Requisitos do exercício – Segundo a resenha sobre o romance Bom dia, camaradas, quem narra o livro?

Página –
- - - - -
Bom dia, camaradas, de Ondjaki


Por Pedro Fernandes


Até a publicação deste romance, Ondjaki só havia lidado com a poesia e a prosa curta – havia publicado títulos como Há prendisajens com o xão (2002), Materiais para a confecção de um espanador de tristezas (2009), poesia marcada pela leitura de nomes como Manoel de Barros, e Momentos de aqui (2001), E se amanhã o medo (2005), contos. Sua vivência nesses outros gêneros certamente foi o que lhe deu suporte para o romance. E isso está muito marcado neste Bom dia, camaradas: é uma narrativa breve com certa incidência poética, embora não esteja no poético a marca distintiva da literatura romanesca do escritor angolano, assim como parece crer, ingenuamente, parte da crítica.

O lirismo, especificamente no caso do texto que comentamos aqui, é decorrente do elemento narrativo elegido pelo escritor para dar pulsão às ações. Bom dia, camaradas é narrado por um menino em fase de travessia da infância para a adolescência – travessia que se confunde com o momento histórico que a narrativa recobra, o de libertação de Angola e a chegada da democracia através das eleições diretas para presidente. A infância da personagem logo se torna em alegoria sobre outra infância, a do país africano, metonímia recorrente na literatura angolana. Cito, para efeito, uma breve novela de outro escritor que se pauta num exercício semelhante ao de Ondjaki, Quem me dera ser onda, de Manuel Rui. Ao engendrar os problemas sociais de Angola sob a metonímia de um prédio onde se fixam moradores vindos do interior de Luanda com a ideia de criar um porco – o prédio como “cidade-cérebro”– o que o narrador focaliza, na verdade, é a relação sujeito-espaço e logo este romance figura como um retrato realista de um país caleidoscópico, uma espacialidade eufórica, que reitera o frenesi da recente libertação conquistada com o fim do colonialismo português.

A matéria de que se compõe Bom dia, camaradas é a memória, mesmo que não seja este um romance memorialista. O menino deste texto, mesmo estando presente nas ações maiores do contexto onde está imerso, a saída do presidente interino às ruas, os comícios com todo palavreado de ordem, ele assume muitas vezes o tom evocador; personagem de seu tempo, mas, de modo simultâneo, recurso narrativo que permite o escritor (e a posteriori o leitor) a se por em contato com o tempo do narrado. Colocar isso na boca de um menino dá ao escritor toda liberdade para a atuação para a imaginação, também o desobriga de uma reprodução fiel da realidade ao mesmo tempo em que oficializa uma verdade entre esse real e a ficção. Ainda, ao dizer que narrador desse romance é via para basta observar ainda outra situação: que o romance data do início dos anos 2000 e a narrativa se dá há pelo menos vinte anos. Essas afirmações são um tanto óbvias, mas adiantam para o esclarecimento do funcionamento da narrativa.
- - - - -
Dados fornecidos –
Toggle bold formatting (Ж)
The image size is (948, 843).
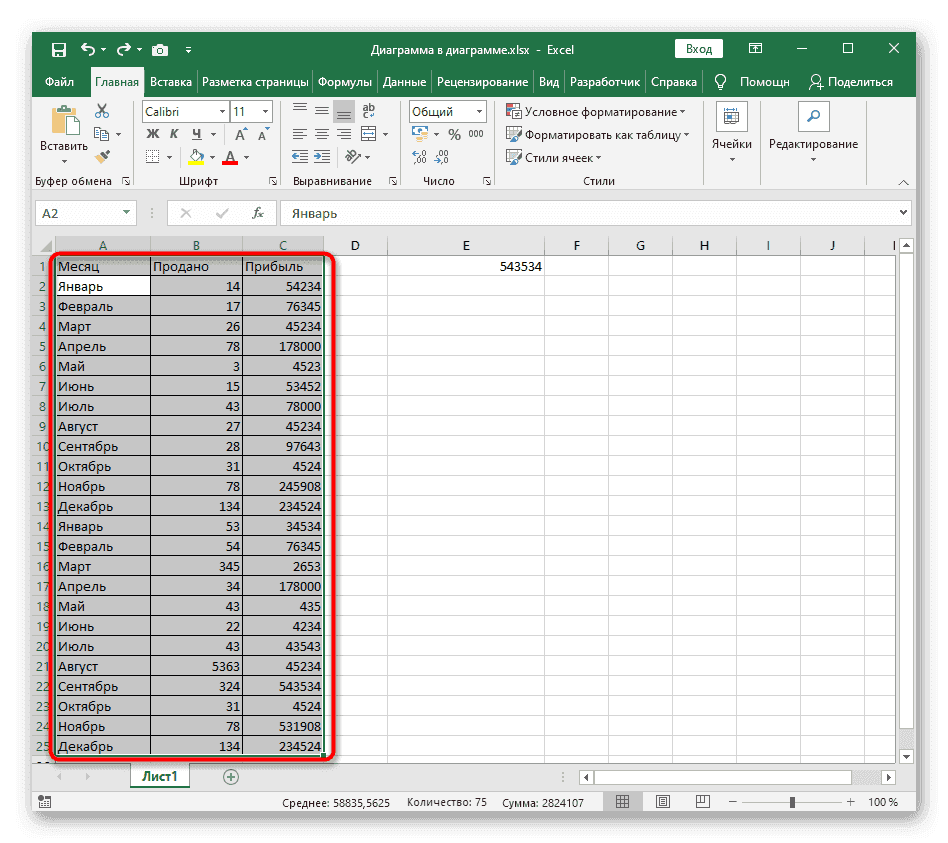click(x=150, y=134)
- - - - -
Solução da tarefa – Um menino em fase de travessia da infância para a adolescência.